SELECTED EXTRACT:
A 19-year-old female has been effectively sentenced to her death after a judge decided that the experts know best, rejecting the young woman’s pleas to live.
The Christian teenager — whom the world is only allowed to know as “ST,” per the courts — suffers from a rare genetic mitochondrial disease, which causes chronic muscle weakness, loss of hearing, and damage to the kidneys; she’s currently dependent on regular dialysis, a feeding tube, and other intensive care. Notably, though, ST’s mental capacity is not affected by the disease.
The teenager wants to fight until her last day, and has repeatedly told medical professionals that she wants to seek experimental treatment outside of the U.K. The U.K.’s National Health Service (NHS), though, wants to remove the teen from life-saving medical treatment, which would condemn her to death, potentially in a matter of days.
In fact, the NHS Trust, apparently perturbed that this youth wouldn’t take their advice and just die already, went to court in April to argue that the teen is not capable of making her own medical decisions. The Trust, comprised of NHS bureaucrats, successfully argued before a judge that the teen was delusional for not agreeing with her doctors that she has no hope and needs to just agree to die.
Here’s what the judge, Mrs. Justice Roberts, wrote in her judgment, which was issued in late August:
“In my judgment […] ST is unable to make a decision for herself in relation to her future medical treatment, including the proposed move to palliative care, because she does not believe the information she has been given by her doctors.”

(Collected data)
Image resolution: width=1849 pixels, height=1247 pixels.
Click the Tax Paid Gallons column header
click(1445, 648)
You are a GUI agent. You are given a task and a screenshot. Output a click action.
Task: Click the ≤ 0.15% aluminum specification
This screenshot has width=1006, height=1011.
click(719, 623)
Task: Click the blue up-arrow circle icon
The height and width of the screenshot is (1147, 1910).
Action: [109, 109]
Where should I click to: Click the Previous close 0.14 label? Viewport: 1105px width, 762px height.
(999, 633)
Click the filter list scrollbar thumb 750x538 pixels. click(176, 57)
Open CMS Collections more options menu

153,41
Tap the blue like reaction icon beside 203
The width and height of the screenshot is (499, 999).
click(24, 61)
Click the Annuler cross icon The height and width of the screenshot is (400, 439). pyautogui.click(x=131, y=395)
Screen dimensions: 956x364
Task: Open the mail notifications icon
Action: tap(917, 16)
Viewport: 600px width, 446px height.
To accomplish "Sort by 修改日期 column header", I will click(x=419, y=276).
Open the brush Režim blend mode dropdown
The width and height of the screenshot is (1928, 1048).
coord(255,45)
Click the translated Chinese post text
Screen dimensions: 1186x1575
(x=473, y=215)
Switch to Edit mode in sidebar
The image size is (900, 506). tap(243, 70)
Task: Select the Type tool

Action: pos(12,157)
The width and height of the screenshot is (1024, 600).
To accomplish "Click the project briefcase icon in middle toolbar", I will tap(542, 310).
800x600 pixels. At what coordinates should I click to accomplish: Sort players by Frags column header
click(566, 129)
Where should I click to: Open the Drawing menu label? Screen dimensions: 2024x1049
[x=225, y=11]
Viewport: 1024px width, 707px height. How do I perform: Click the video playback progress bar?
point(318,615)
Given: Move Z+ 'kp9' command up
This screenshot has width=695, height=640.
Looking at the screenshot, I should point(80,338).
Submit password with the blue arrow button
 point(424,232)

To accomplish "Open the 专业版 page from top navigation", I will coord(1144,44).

ASSIGNED TASK:
Check each statement against the article above about the teenager known as ST, answering yes or no and quoting the deciding words: 1. The disease affects ST's mental capacity. 2. The judge's judgment was issued in late August. 3. The NHS Trust went to court in June.

ANSWER SPACE:
1. No: "ST’s mental capacity is not affected by the disease."
2. Yes: "which was issued in late August"
3. No: "went to court in April"